Самый дикий звон за многие годы,
Если Парсон сошел с ума
И люди приходили к своим,
И он и они вместе
Преклонил колени с гневными молитвами
Для прирученных и потрепанных тигров
И танцующие собаки и медведи,
И жалкие, слепые ямочные пони,
И мало охотились на зайцев.
Признаюсь, я часто испытывал чувство стыда за человечество, когда
наблюдал, как мужчины и женщины смотрят сквозь прутья решетки на великолепное здание.
Африканские кошки в клетках, а также заметили, что их глупый взгляд
возвращается Львом или тигром с тупым взглядом бесконечной скуки.

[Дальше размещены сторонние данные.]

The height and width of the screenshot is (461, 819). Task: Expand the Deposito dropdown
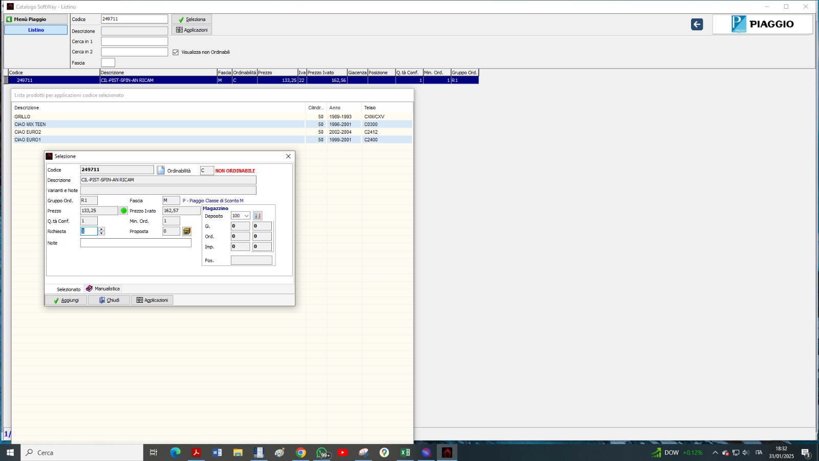pyautogui.click(x=246, y=216)
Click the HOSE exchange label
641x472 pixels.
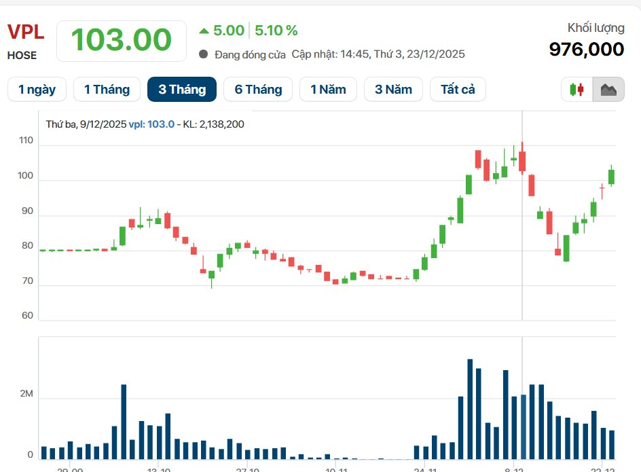[x=22, y=56]
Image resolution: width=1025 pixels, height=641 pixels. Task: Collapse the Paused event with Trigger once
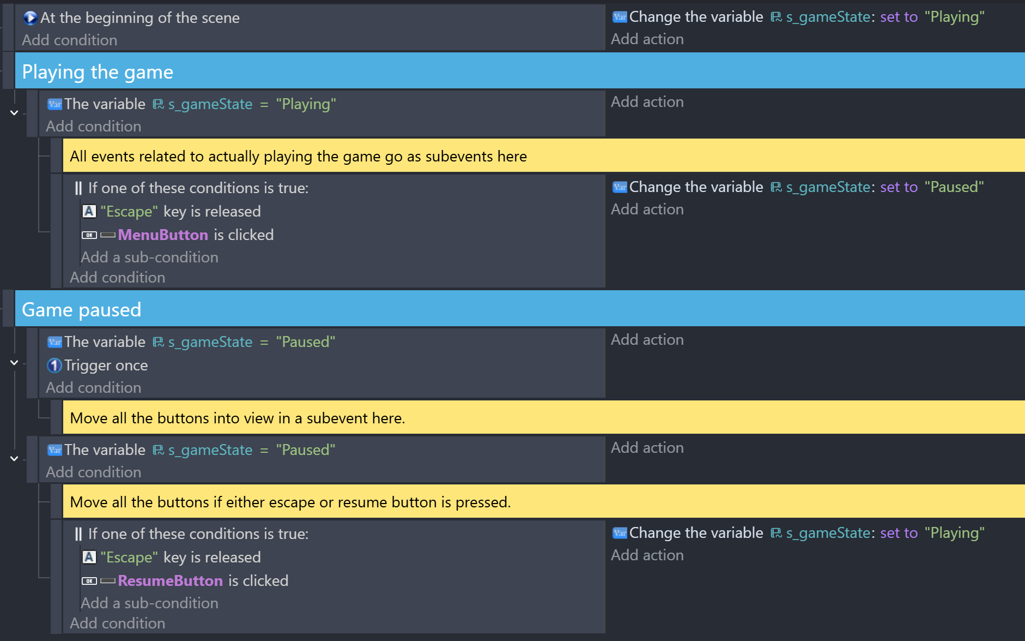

Не очень-то приятно видеть, как маленькие мальчики проталкивают палки сквозь прутья сейфа пытаясь разозлить королевских пленников. Один помнит
Великолепный Лев Браунинга в перчатке, к которому Рыцарь смог
приблизиться в безопасности, потому что царственный зверь был полностью погружен в свои мысли,-он тосковал по пустыне, забыв о маленьком
человеке-короле и его дворе дуодецимо.
Хотя общее производство Ральфа Ходжсона невелико по количеству,
процент совершенства поразительно высок. Причина этого
ясна. Вместо того, чтобы печатать все, что он пишет, и оставить
работу кремоотделителя своим читателям, он дает
публике только то, что прошло его собственную суровую проверку. Он истинный
поэт, с оригинальным умом.
Что же касается работы Ласселла Аберкромби, которая была высоко оценена
в определенных кругах, то я предпочел бы оставить критику тем, кто любит её читать. Если бы я попытался "воздать должное" его поэзии, его друзьям показалось бы, что я делаю прямо противоположное-противоположное справедливости.